Within the entries below, find the portion that opens with the line containing "Image resolution: width=1305" and closes with the line containing "Click the Rerun". Retype that portion exactly and only.

***** DATA TO PROCESS

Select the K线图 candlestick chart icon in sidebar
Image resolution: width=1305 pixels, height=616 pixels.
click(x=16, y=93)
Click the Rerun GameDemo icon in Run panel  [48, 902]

**********
***** DATA TO PROCESS

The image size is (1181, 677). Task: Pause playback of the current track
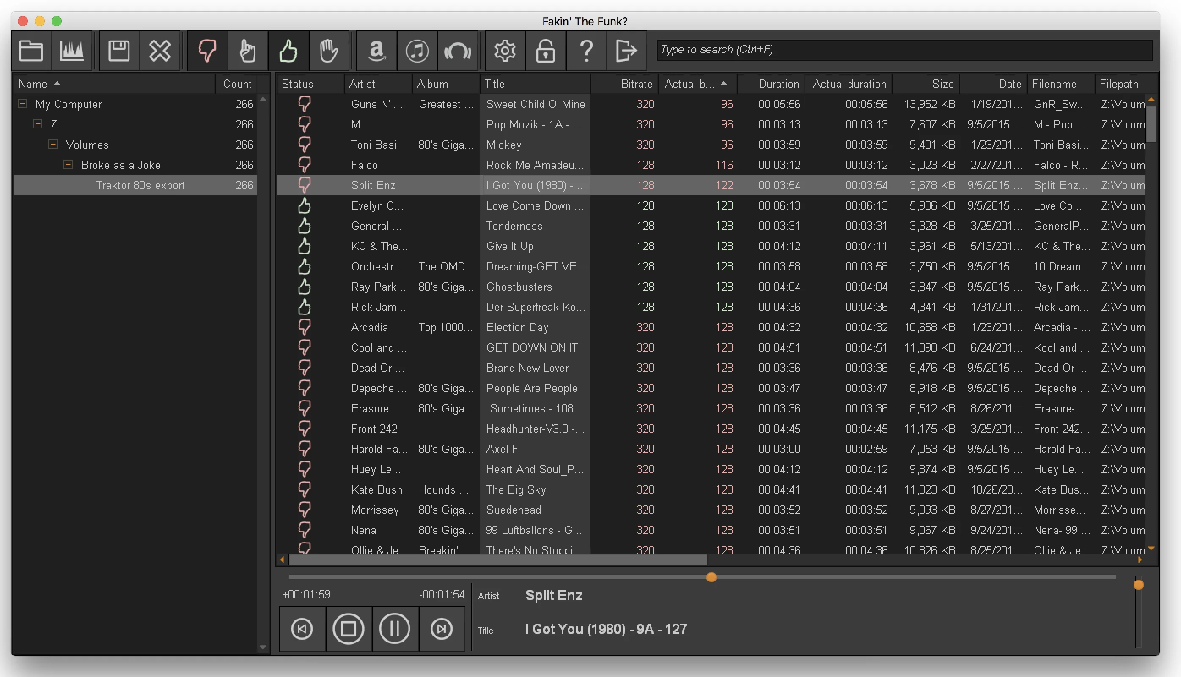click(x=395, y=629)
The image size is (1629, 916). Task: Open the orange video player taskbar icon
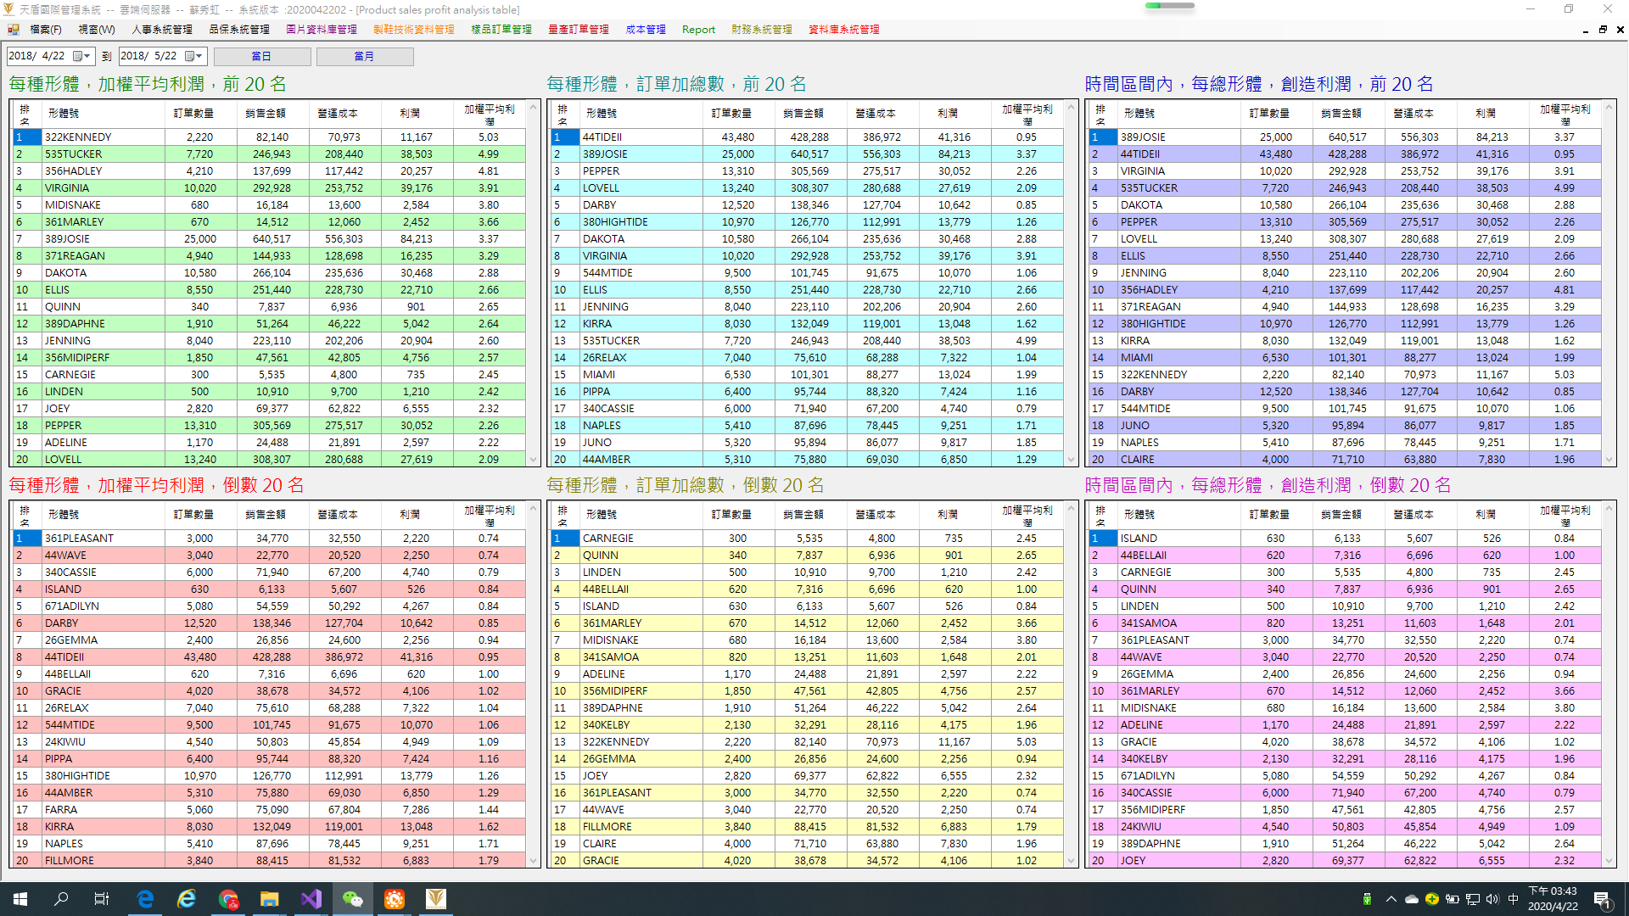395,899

**********

SOLUTION TO THE PROBLEM:
Image resolution: width=1305 pixels, height=616 pixels.
click(x=16, y=93)
Click the Rerun GameDemo icon in Run panel  [48, 902]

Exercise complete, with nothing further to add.